Voor de Zenne (uitgezonderd de Getijdenzenne) betreft het gegevens van 2010; voor de overige waterlichamen gaat het om de evaluatie van de eerste monitoringcyclus (2007-2009).

Enkel de voor het waterlichaam relevante kwaliteitselementen worden bepaald. In zoete getijdewateren is fytobenthos volgens de Kaderrichtlijn Water geen relevant kwaliteitselement, terwijl in de kanalen de macrofyten niet relevant zijn (omwille van de oeververdediging, de te grote diepte en beschadigingen en troebelheid veroorzaakt door het scheepvaartverkeer). Hoewel fytoplankton voor grote rivieren - en zeker voor kanalen - een relevant kwaliteitselement is, is er nog geen geschikte beoordelingsmethode voor stromende wateren. Enkel voor de Getijdenzenne kon dit kwaliteitselement dus beoordeeld worden.

Naargelang het kwaliteitselement scoren de drie waterlichamen van de Zenne ontoereikend of slecht. Omdat de uiteindelijke beoordeling van de biologische kwaliteit steeds gebaseerd is op het slechtste kwaliteitselement (het zogenaamde ‘one out, alle out’ principe), scoren de drie waterlichamen uiteindelijk in de klasse slecht.

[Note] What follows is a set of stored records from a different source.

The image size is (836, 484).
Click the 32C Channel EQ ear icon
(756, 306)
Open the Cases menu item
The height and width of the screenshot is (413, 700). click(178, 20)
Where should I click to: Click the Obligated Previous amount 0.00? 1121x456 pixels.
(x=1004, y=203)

Opvallend is dat het fytoplankton in de Getijdezenne matig scoort en zelfs bijna goed.12

Het Kanaal Charleroi-Brussel scoort ontoereikend; doorslaggevend is hier de visindex, die net niet tot de matige klasse behoort. Macro-invertebraten en fytobenthos scoren in dit waterlichaam matig.

Het Zeekanaal Brussel-Schelde laat voor de biologie nogal uiteenlopende resultaten zien. Merkwaardig is de goede score voor fytobenthos. Maar de slechte score voor macro-invertebraten geeft hier de doorslag.

Zoals hierboven vermeld, wordt de uiteindelijke ecologische toestand van een waterlichaam bepaald op basis van zowel de biologische kwaliteitselementen als de biologie ondersteunende fysisch-chemische elementen en de specifieke niet-prioritaire polluenten. De slechtst scorende elementen bepalen de uiteindelijke ecologische toestand. Het eindoordeel is ‘ontoereikend’ voor het Kanaal Charleroi-Brussel en ‘slecht’ voor de Zenne en het Zeekanaal Brussel-Schelde wanneer we de specifieke polluenten niet in beschouwing nemen.


12 De grens tussen de klassen matig en goed is een EKC van 0,60, behalve voor de macro-invertebraten waar het 0,70 is.